Skip to main content

Christopher J. Panos

Image

Christopher J. Panos

Hon. Christopher J. Panos is a U.S. Bankruptcy Judge for the District of Massachusetts in Boston, initially appointed on Sept. 21, 2015. He served as Chief Judge from 2018-22 and sits on the Bankruptcy Appellate Panel for the First Circuit. In 2022, the Chief Justice of the U.S. appointed Judge Panos to serve a three-year term on the Judicial Conference Committee on the Administration of the Bankruptcy System. Prior to his appointment as a bankruptcy judge, he had practiced at Craig and Macauley in Boston for more than 25 years and served as its managing director until 2014, when attorneys at that firm joined Partridge Snow & Hahn LLP to open its Boston office.

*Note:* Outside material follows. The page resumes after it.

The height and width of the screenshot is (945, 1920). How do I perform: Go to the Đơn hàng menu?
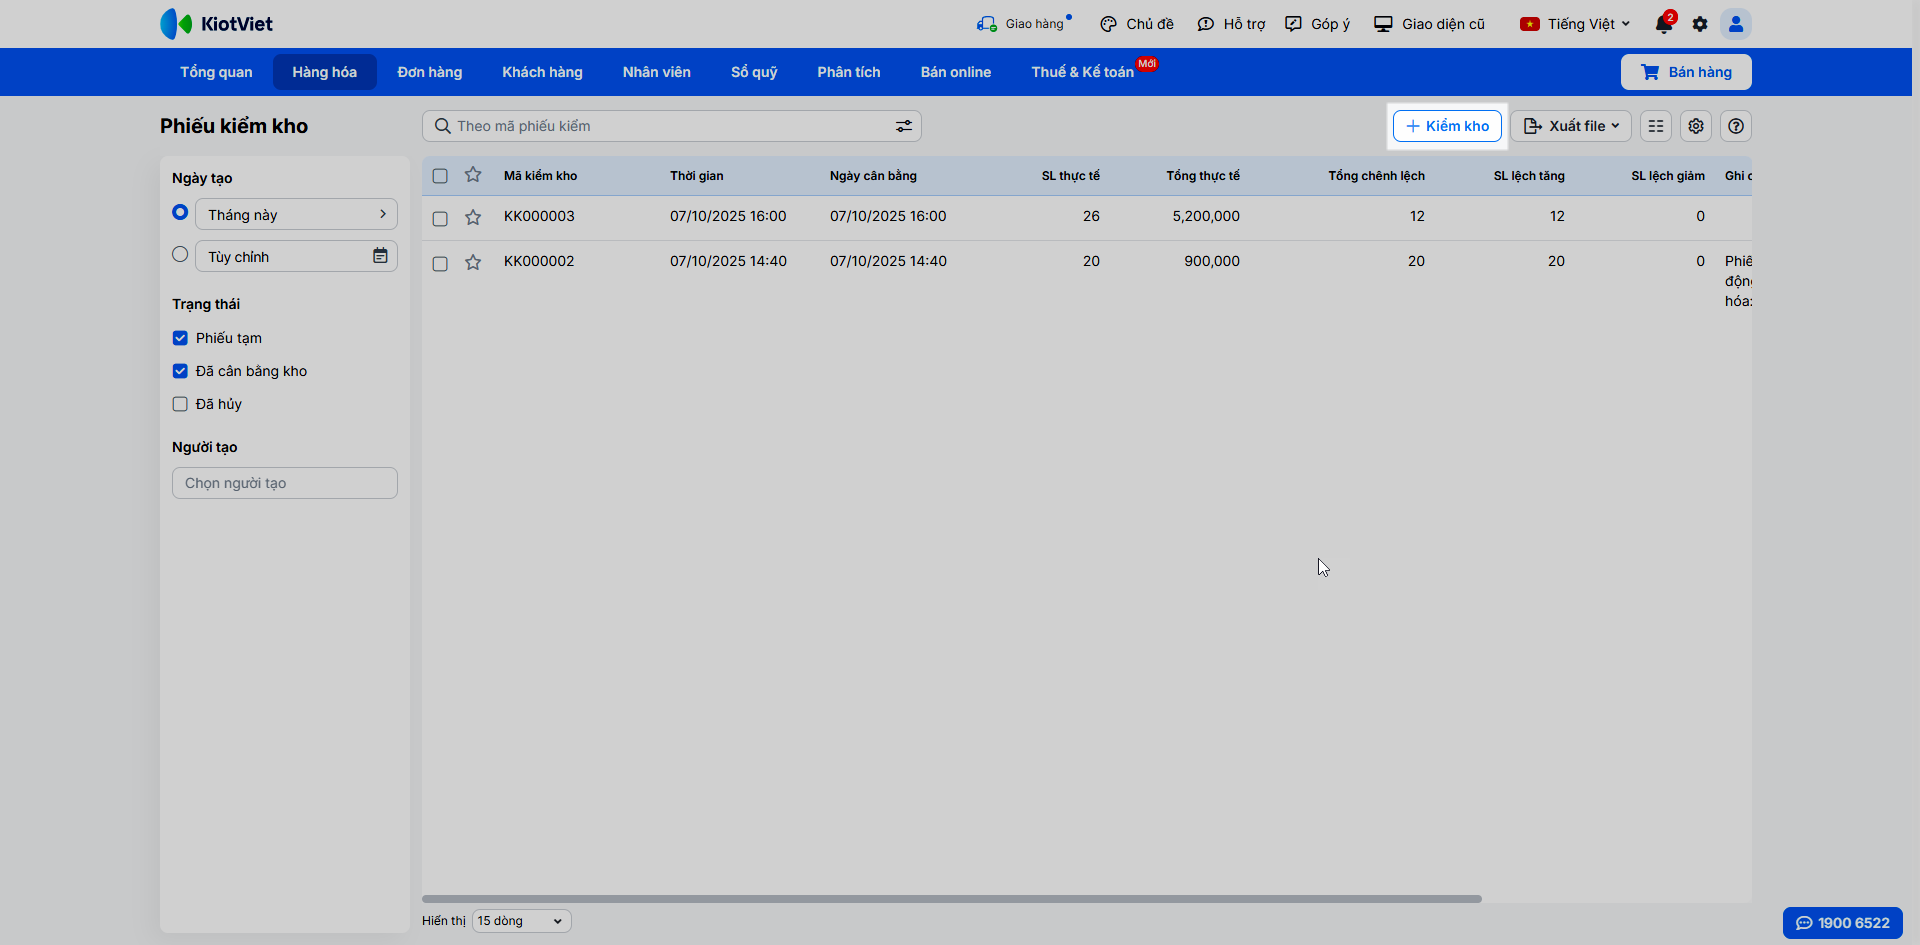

He served as partner in charge of the Boston office until his appointment to the bench. Judge Panos had a diverse practice focusing on business restructuring and insolvency, mergers and acquisitions, commercial finance, business litigation, and general business law. He represented public and privately held companies, individuals, banks, hedge funds and private-equity funds in many different business areas, including financial services, life sciences, energy, pharmaceuticals, manufacturing, retail and real estate development. He was regularly recognized in peer-review publications such as Chambers USA and The Best Lawyers in America, and which named him Boston “Lawyer of the Year” for bankruptcy and restructuring in 2012 and 2016. Law & Politics and Boston magazine named him a “Super Lawyer” each year of publication of that list and several times named him a “Top 100 Attorney” in Massachusetts and New England. Judge Panos was elected as a Fellow of the American College of Bankruptcy in 2008 and served on its First Circuit council from 2012-15. He served as chair of the Bankruptcy Law Section of the Boston Bar Association and on the Board of Trustees of the Boston Bar Foundation. Judge Panos received his undergraduate degree from Georgetown University in 1985 and his J.D. cum laude from Boston University School of Law in 1989, where he taught courses in legal research, writing and advocacy.